The bill has been criticised for the lack of female acts so far.
Bluesfest promoter Peter Noble has apologised and taken responsibility for abusing a punter who criticised the festival's lack of female acts on the newly-announced first line-up for the 2019 event.
As Herald Sun reports, after questioning why the first line-up announce featured so few female acts (4 female-led acts amongst the 30 names announced), one Melbourne woman received a number of aggressive responses from Bluesfest's Facebook account.
"You attacking events without doing any research on them and starting a media campaign based on your own isms and schisms is the sort of thing that worked well in Nazi Germany," the message read.
"Find someone to attack because you have a screw loose.
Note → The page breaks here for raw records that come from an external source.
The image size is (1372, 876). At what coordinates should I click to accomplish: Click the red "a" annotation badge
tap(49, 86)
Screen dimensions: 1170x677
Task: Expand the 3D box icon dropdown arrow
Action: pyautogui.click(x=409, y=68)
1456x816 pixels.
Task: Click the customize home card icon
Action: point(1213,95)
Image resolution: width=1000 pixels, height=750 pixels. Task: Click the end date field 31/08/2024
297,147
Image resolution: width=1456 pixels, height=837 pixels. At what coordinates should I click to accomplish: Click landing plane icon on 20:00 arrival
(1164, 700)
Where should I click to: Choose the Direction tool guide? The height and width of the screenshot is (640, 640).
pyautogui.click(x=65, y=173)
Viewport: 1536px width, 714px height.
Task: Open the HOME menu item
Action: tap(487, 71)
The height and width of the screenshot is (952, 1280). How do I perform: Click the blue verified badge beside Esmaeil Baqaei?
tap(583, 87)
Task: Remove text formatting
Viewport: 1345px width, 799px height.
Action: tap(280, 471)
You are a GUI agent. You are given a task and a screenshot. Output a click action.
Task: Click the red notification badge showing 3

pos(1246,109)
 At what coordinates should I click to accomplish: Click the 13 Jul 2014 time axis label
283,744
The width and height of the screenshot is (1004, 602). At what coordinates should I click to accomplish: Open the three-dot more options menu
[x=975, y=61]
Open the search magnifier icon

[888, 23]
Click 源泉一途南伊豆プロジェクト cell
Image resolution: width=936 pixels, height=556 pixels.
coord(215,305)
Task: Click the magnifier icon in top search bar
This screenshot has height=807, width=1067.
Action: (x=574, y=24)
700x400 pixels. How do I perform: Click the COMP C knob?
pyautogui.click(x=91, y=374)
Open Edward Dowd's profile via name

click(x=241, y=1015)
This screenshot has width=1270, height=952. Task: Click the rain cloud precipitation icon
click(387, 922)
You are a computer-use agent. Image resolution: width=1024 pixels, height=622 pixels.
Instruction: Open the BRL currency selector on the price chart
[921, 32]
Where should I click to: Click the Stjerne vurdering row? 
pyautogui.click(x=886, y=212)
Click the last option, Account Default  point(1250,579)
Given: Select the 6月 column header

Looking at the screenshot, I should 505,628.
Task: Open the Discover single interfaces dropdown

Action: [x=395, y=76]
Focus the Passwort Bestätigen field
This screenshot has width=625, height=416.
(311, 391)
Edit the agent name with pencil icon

Bet you are an under or underemployed white privileged nobody with too much time on your hands. Going nowhere fast into a life of depression and loneliness due to you having nothing meaningful to justify why you continue to breathe."
Noble has taken responsibility for the messages sent and says he wrote them.
"After working from 5am to 11.30pm that night I exploded on someone for calling me a sausage festival," Noble told Herald Sun.
"I shouldn’t have done it, I will contact that person and apologise. It wasn’t a member of my staff, I did it."
He continued, "I shouldn’t have said that to that person, I know that, I was just tired of being abused. I had no right to say that to that one person. I’m ashamed of what I did."
Bluefest's social media was overwhelmed with criticism about the festival's male-heavy line-up, including comments from music industry activist group LISTEN and WA artist Stella Donnelly, who posted a list of non-male artists which she suggested could be included on the bill.
Artists named on the 2019 line-up so far include Jack Johnson, Ben Harper, Kasey Chambers and George Clinton.